Am Ende bebt das Hochufer der Isar und bringt nicht nur das lange Verborgene einer Familie voller Tragik an die Oberfläche, sondern erzählt mit dem Einstürzen der Villa auch vom Gebrauch von Kamera und Ton, wie sie disparat doch zueinander finden, Bilder als Erinnerungsfetzen, die zu Beginn nicht zuortbar, nur aus sich heraus wirken, Blicke eines Mädchens, eine Leiche, unscharf, dazwischen eine auf Koyaanisqatsi verweisende Münchenmontage, Baustellen im Gegenlicht, das Mädchen auf einem Pferd, rodeoähnlich, rotgeschminkte Lippen, aufgeladen mit / als Erinnerung, Wolken, Sonnenreflektionen, Überstrahlungen, schnell geschnitten, als verschmelzen sich Grandiueux´s – Sombre und Zbynek Brynych Kommissar – Inszenierungen zur einer Grafschen Unruhe, die atem-beraubend vorwärtsdrängt.

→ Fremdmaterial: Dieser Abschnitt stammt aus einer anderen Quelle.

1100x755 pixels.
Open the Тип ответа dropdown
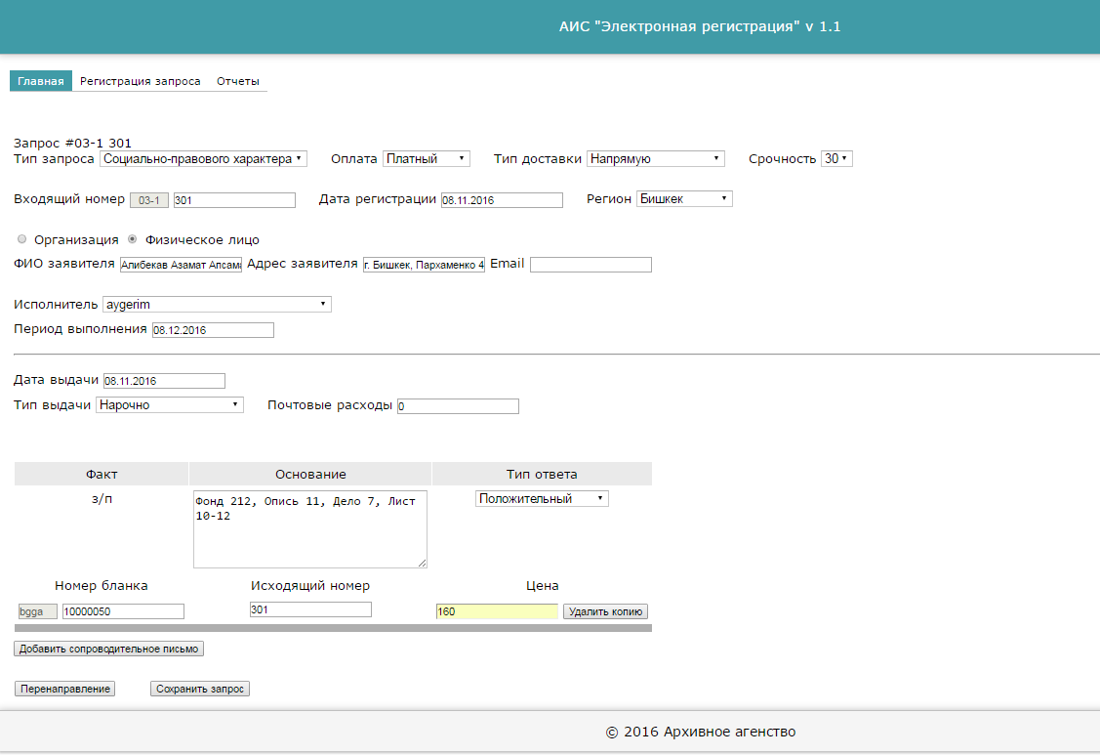point(542,499)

Jede Einstellung als Versatzstück eines Bildes, als erscheine es nur einen Augenblick von etwas Größerem, Ganzen, was wir nicht sehen, aber ahnen. Wie ein Bild, das davor war, das Vorbild, und das Nachbild, der Nachhall der Erinnerung an das zuvor Gesehene, verkoppelt jede Einstellung, diskursiv, assoziativ zusammen gefügt, rythmisiert durch scheinbar unzählige Schnitte. Das Gesamtbild, was sich einstellt, beim Gucken, wird reines Fernsehen, wie Graf es sieht. Auch Ergebnis des Ab-schnitts, des Weglassens im Editing.
Und man hört dabei oft den Ton aus der Einstellung zuvor oder danach und diese Wechsel zwischen dem original im Bild Gesprochenen und dem asynchronen Gerede und den Geräuschen, der Musik, verwoben zu einem polyphonen Stakkato einer Melodie, wie er die Stadt hört.

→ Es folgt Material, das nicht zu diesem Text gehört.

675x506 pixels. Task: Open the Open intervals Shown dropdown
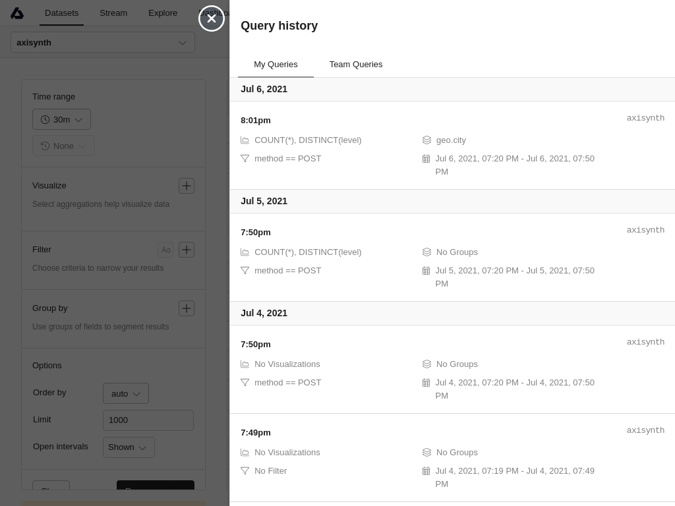click(129, 447)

Die Geschichte ist Pulp, das dramaturgische Reinfransen von der korrupten Verzahnung von Politik und Wirtschaft in die Geschichte der versehentlichen und des absichtlichen Todes vor der Kulisse des aus den Fugen geratenden gentrifizierten Westends ist die Matrix, wie geschaffen, um den Figuren bei ihren ausweglosen Bewegungen in den zugeteilten Räumen zuzusehen.
Der Wunsch der beiden Ermittler nach dem einfachen Fall und ihr Beamtenstatus bewahrt sie vor dem Durchdrehen.